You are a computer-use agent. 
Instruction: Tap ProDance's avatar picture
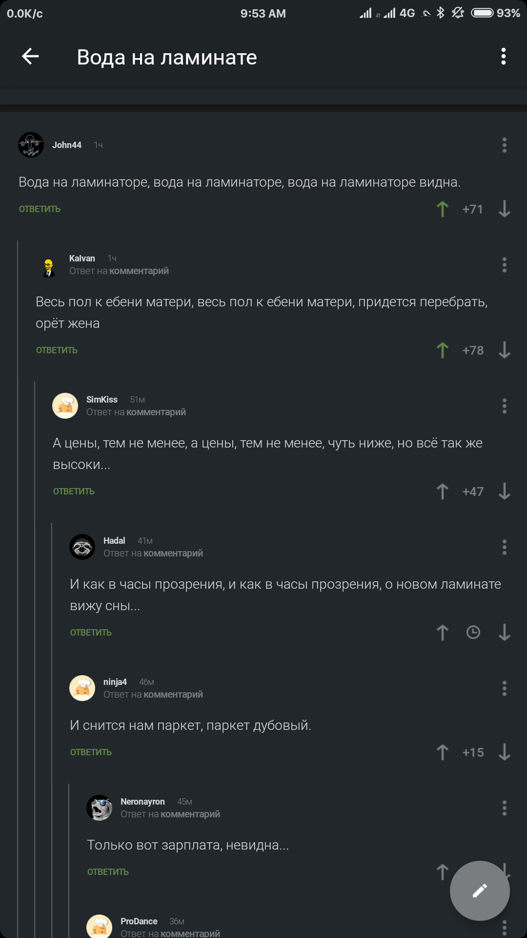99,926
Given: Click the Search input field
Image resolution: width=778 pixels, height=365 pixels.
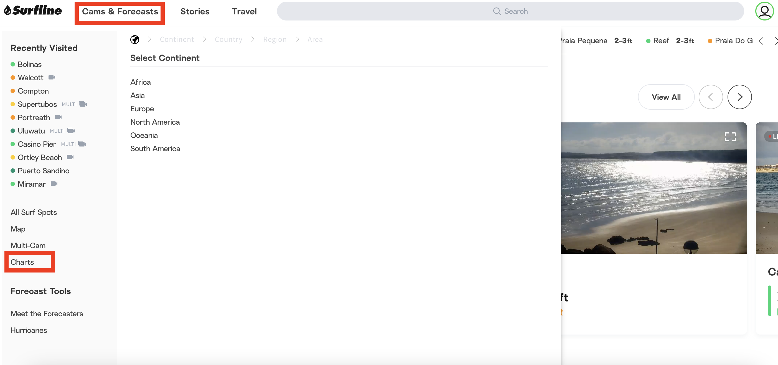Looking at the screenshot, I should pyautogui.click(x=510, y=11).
━━━━━━━━━━━━━━━━
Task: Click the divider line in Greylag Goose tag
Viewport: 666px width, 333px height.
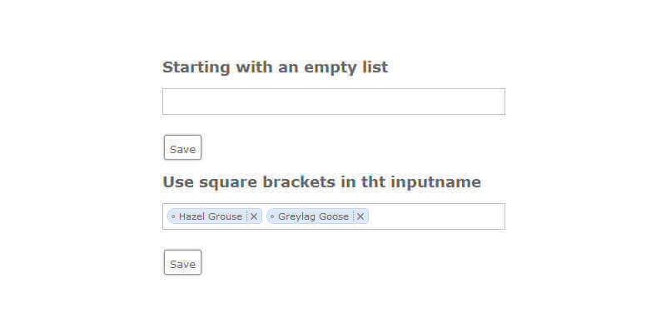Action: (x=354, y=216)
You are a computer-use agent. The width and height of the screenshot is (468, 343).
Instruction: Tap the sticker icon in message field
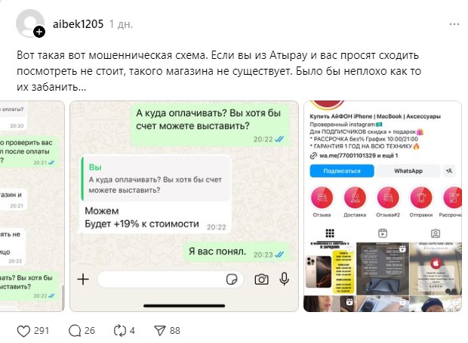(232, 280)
━━━━━━━━━━━━━━━━
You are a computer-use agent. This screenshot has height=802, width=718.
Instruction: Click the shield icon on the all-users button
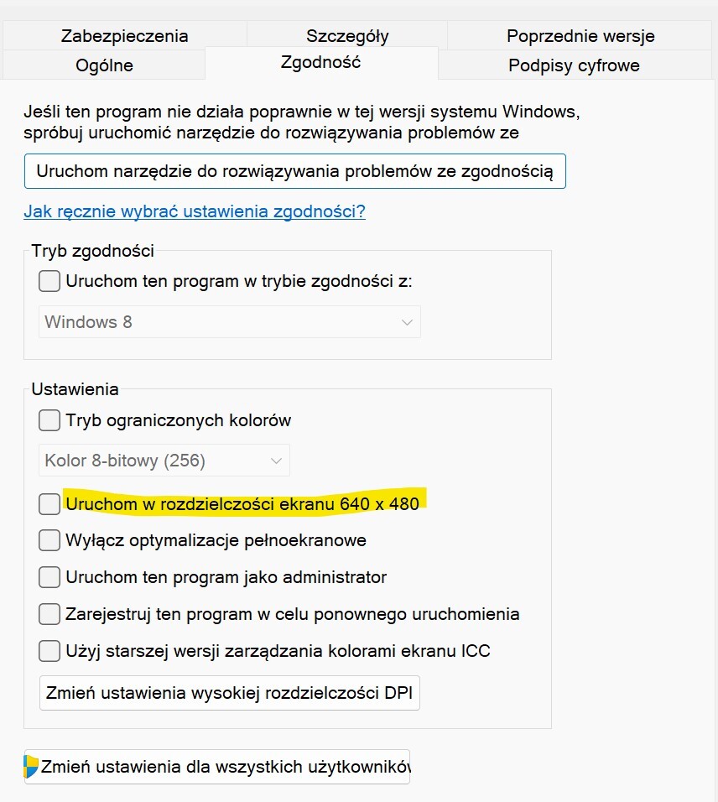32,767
━━━━━━━━━━━━━━━━
What to do =>
Find every line in the material above that contains the word "field" with the same capitalization, and copy each of those lines in full.

Written response =>
Given: Click the Search input field
Instruction: Tap the sticker icon in message field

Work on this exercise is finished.